Sometimes I will mention the way to conjugate a verb by changing its ending, but I want to make it clear that I will mention it for the verbs of the Group I (godan) the other exceptions and verbs that the rule does not apply should be seen in more depth in another article.

The article is not intended to give all the details about each form of the verb, only to say what its function is, see important details and also show an example sentence of use. To go deeper into each shape, let's create a detailed article about each one.

Common and Formal

There are two main ways that verbs are written. There is its common and informal form known as “Dictionary Form" and its polite, formal form known as "-masu form".

The dictionary form, or infinitive, is the form in which verbs appear in the dictionary and are cited, they end with the letter "U". This form is the same as the common non-past tense form.

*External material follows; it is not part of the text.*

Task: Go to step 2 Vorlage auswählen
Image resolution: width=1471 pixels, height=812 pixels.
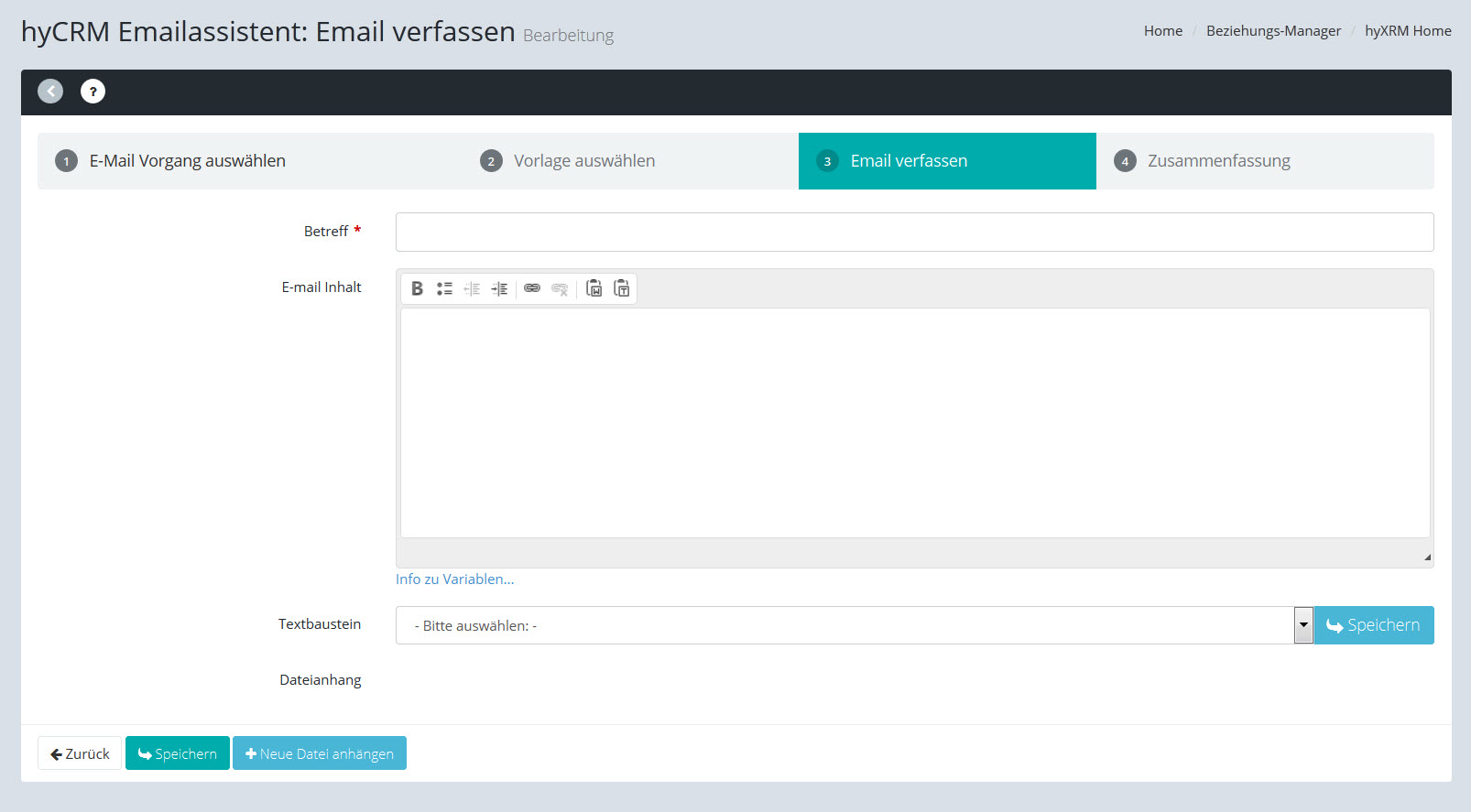Action: pos(583,161)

This form is used as a base to conjugate verbs into another form, and can be used in informal conversations. The common form is also used in formal languages, in the middle of the sentence and as a modifier.

Already the form "ます masu” is the formal way of saying a verb. Also known as the non-past tense form, the but u can indicate the present and future, depending on the content of the sentence. It is also used to make some conjugations. Most of the times it is enough to take a verb in the dictionary form to change the last letter "U" By "I" and add the -but-u.

To learn more about the dictionary form and the -but-u click here and read an article I wrote.

Negative form

In Japanese instead of using the word not, verbs have a negative conjugation that is made with the endings -nai or -masen. O -nai is used for verbs in dictionary form while -masen is used for polite verbs or in the masu form.

  • 私は日本語を話せない (Watashi wa nihongo o hanasenai) I don't speak Japanese


The shape -OK (or -gives) is used to indicate that the action happened in the past, or that the action has already been completed. To transform a verb into the form -OK for negative just change to -nakatta.

To pass the verbs with form -but-u for the shape -OK just replace the -but-u By -mashita it's the -masen By -masen deshita.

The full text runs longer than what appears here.